__Problem to work on__.
Put each line of the material below into a JSON list of strings, one string per line, and skip any blank lines. Leave the pictures out of the list.
────────────────────
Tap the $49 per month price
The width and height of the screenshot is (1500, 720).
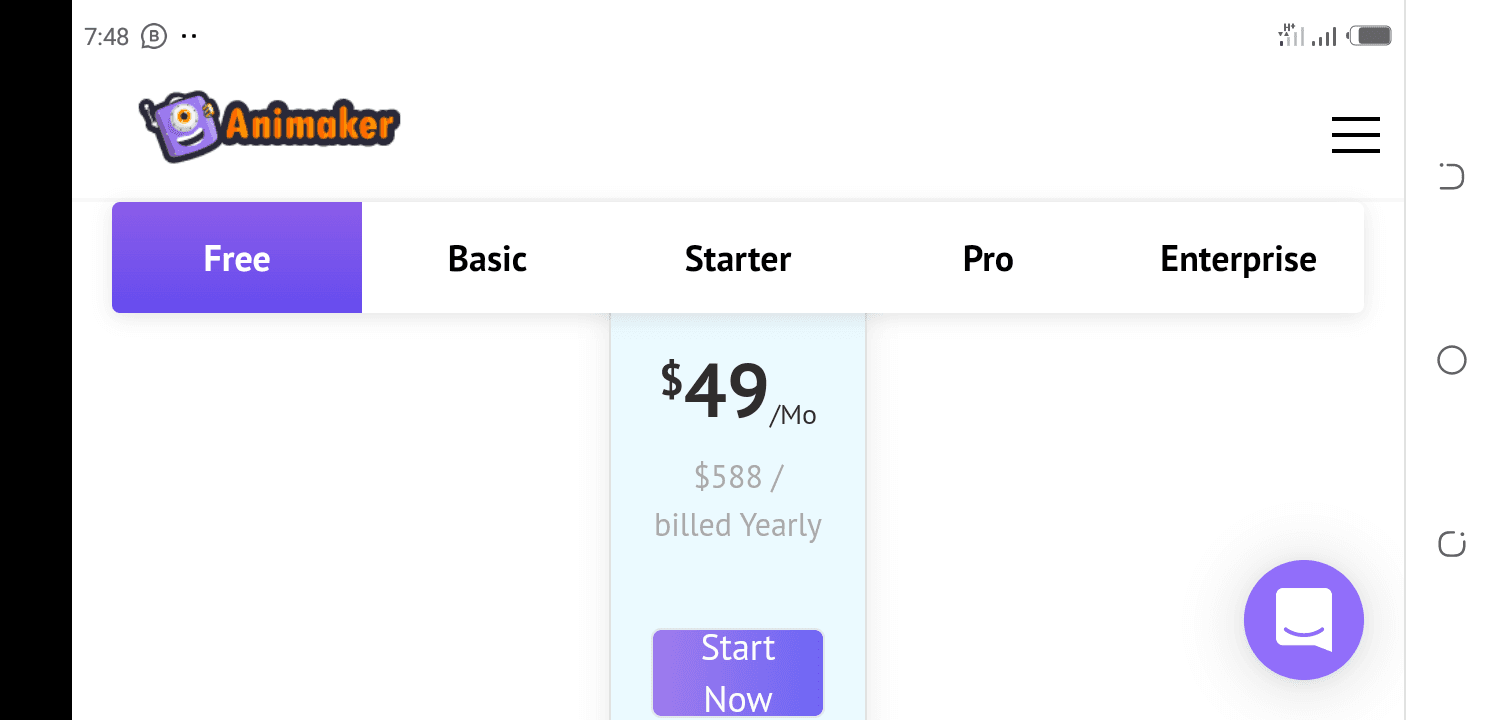[738, 393]
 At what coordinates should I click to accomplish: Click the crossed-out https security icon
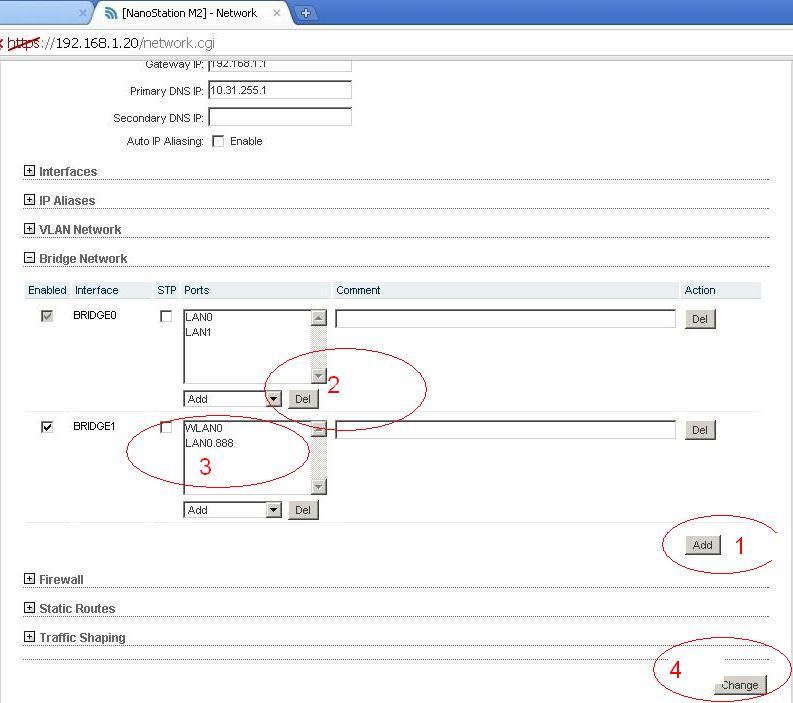click(x=22, y=43)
────────────────────
__The output__.
[
  "Tap the $49 per month price",
  "The width and height of the screenshot is (1500, 720).",
  "[738, 393]",
  " At what coordinates should I click to accomplish: Click the crossed-out https security icon",
  "click(x=22, y=43)"
]